(Stored records)
────────
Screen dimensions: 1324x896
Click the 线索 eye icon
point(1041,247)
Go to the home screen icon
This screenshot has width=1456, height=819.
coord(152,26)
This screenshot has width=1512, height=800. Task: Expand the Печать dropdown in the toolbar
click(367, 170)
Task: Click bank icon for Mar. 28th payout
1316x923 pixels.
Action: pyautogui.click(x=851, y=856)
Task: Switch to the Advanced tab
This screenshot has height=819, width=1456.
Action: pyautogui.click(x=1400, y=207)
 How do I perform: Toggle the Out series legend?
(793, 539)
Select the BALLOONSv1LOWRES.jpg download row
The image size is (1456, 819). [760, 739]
────────
EXERCISE:
All lines above from the line with "Click the 线索 eye icon" through the line with "Task: Switch to the Advanced tab", both included, are to be set down exactly, with nothing else.

RESULT OF THE EXERCISE:
Click the 线索 eye icon
point(1041,247)
Go to the home screen icon
This screenshot has width=1456, height=819.
coord(152,26)
This screenshot has width=1512, height=800. Task: Expand the Печать dropdown in the toolbar
click(367, 170)
Task: Click bank icon for Mar. 28th payout
1316x923 pixels.
Action: pyautogui.click(x=851, y=856)
Task: Switch to the Advanced tab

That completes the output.